• _Fragmento proporcionado_:
::::::::

Al paradigma de la modernidad le debemos grandes avances en la comprensión del mundo y de la vida. Hace cinco siglos la humanidad tenía una visión muy limitada del mundo, al menos en la Europa occidental, que había vivido un período de repliegue en el pensamiento luego del fin del Imperio Romano. Otra cosa era la esfera árabe, floreciente en matemáticas, literatura, arte y arquitectura, y ni qué decir de las civilizaciones en India y China, que aún preservan y nutren grandes tradiciones de sabiduría. Así que el pensamiento de Nicolás Copérnico, Giordano Bruno y Galileo Galilei fue fundamental para que el ser humano tuviese una idea más clara de su lugar en el universo y pudiese, con una nueva perspectiva, relacionarse con sus pares y con el planeta.
Fruto de esa revolución en el pensamiento fue la creación de nuevos sistemas sociales, políticos, económicos e industriales, que ahora nos parecen naturales porque hemos crecido en ellos. Lo cierto es que hoy, cuando ya hemos recorrido un casi una quinta parte del siglo XXI, ese modelo moderno no da las respuestas que la humanidad necesita.
Creer que el hombre está por encima de la naturaleza para someterla dio origen a la depredación medioambiental de la cual hoy somos testigos. La visión moderna del hombre es extractivista: de las mujeres ha sacado lo mejor que pueden dar, los hijos, ojalá muchos para que fuesen mano de obra. Con el mismo criterio, de la Tierra se ha extraído sus frutos: petróleo, oro, platino, coltán, carbón, por mencionar solo algunos, mientras que en la superficie se apuesta por los monocultivos, arrasando ecosistemas que han tenido un balance vital para la existencia armónica de miles de especies de fauna y flora. Los sistemas económicos creados desde esa misma lógica terminan generando inequidad: aún como humanidad no hemos encontrado la clave para que en un planeta tan amplio cada ser humano tenga garantizados un techo y la alimentación diaria.

::::::::

• _Datos proporcionados_:
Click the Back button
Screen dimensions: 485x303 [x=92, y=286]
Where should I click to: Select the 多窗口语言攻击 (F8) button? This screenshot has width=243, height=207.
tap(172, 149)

::::::::

• _Por realizar_: Prosiga el texto sobre el paradigma de la modernidad a partir de su última oración. El material no desempeña función alguna en esto.

• _En respuesta_:
Algo no estamos viendo, el experimento humano no nos está saliendo del todo bien. Necesitamos ampliar la mirada y por fortuna ya lo estamos haciendo. Desde hace un siglo estamos recuperando en Occidente una mirada de totalidad, que es la apuesta que nos está permitiendo repensarnos como especie. Pero nos falta mucho camino por recorrer: no es fácil cambiar de paradigma, pues finalmente es el piso con el que hemos crecido y los terremotos nos asustan. Sin embargo, los sismos permiten la reacomodación de las estructuras, lo cual es un proceso inevitable. Podemos empezar por preguntarnos a nosotros mismos qué tenemos que ver con la totalidad: ¿cómo la puedo reconocer en mí? ¿Desde dónde me estoy relacionando conmigo mismo, desde la fragmentación que divide mis pensamientos de mis emociones y mis instintos o desde la integración en la que lo que siento, pienso y actúo está interconectado? ¿Cómo me estoy concibiendo, desde la separación de mi burbuja personal o social? ¿O expandiéndome, con consciencia de la existencia algo más grande que yo mismo?...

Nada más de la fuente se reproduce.